Aussi, Mohamed qui n’entend pas faire ami-ami avec n’importe qui, passe ses nerfs sur ses geôliers. Parmi ceux-ci, il y a tout de même « une fille qui [lui] plaît bien ». On aborde le deuxième chef de prévention. Le 25 mars, elle se trouve seule avec lui dans un couloir, il la coince, retire son masque, s’approche « à dix centimètres » de son visage et la touche : « Si la caméra n’était pas allumée, je vous embrasserais », lui dit-il. Elle le repousse.

La présidente s’arrête sur cet événement : « – Si je comprends bien, sans la vidéosurveillance, vous seriez passé à l’acte ?

– Ahahah ! Si j’avais vraiment voulu, oui. Avec cette policière, je crois que j’avais une ouverture. D’ailleurs, elle a ri. Je ne sais pas pourquoi elle s’est plainte.

– Parce que ça constitue un délit !

– Non, elle a porté plainte pour obtenir un congé, je sais comment sont les Françaises…

– Ah ? Et comment sont-elles ?

– Ben… (temps de réflexion)… Elles sont bien. Ahahah ! »

« Je vais t’enfoncer un balai dans le cul »

 Les débats se concentrent maintenant sur les menaces envers sept agents. Florilège non-exhaustif : « Je vais te tabasser, fils de pute » ; « je te démolis, si je veux » ; « me tourne pas le dos quand t’es en civil car je te démonte » ; « je vais t’enfoncer un balai dans le cul », le tout en présence des co-retenus qu’il appelle à la révolte. Parfois, il agrippe le col ou la manche d’une veste de fonctionnaires, ne les lâche qu’une fois maîtrisé.

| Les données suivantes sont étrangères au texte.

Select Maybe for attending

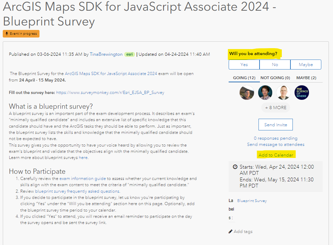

La juge : « – Vos termes incitent au viol…

– Ouais, enfin, ce sont que des mots. J’ai dit ça parce que, trois, quatre fois, ils se sont foutus de ma gueule. Ils sont tellement hautains ! La police, elle n’a rien d’autre à faire que de rabaisser les gens. Franchement, la France…

– Si vous n’êtes pas content, pourquoi refuser le retour dans votre pays ?

– Ah ben si, maintenant, je veux bien. Je croyais pouvoir changer ma vie, c’est raté. »

On découvre que Mohamed, jeune espoir du football sollicité en Espagne, a finalement été refoulé. Il a gagné la France en 2020, rêvant de signer avec le club de Cergy (Val-d’Oise) et ensuite à la Légion étrangère, en vain. Il a travaillé au noir, erré entre les domiciles d’une tante et d’une amie, puis il a sombré dans la consommation de cocaïne.

Deux avocates représentent les victimes. « Entendre que monsieur croyait “avoir une ouverture”, c’est insupportable ! Que l’on soit policière ou pas, d’ailleurs », plaide la première, quand la seconde réclame des dommages et intérêts. En tout, un millier d’euros qu’elles obtiendront.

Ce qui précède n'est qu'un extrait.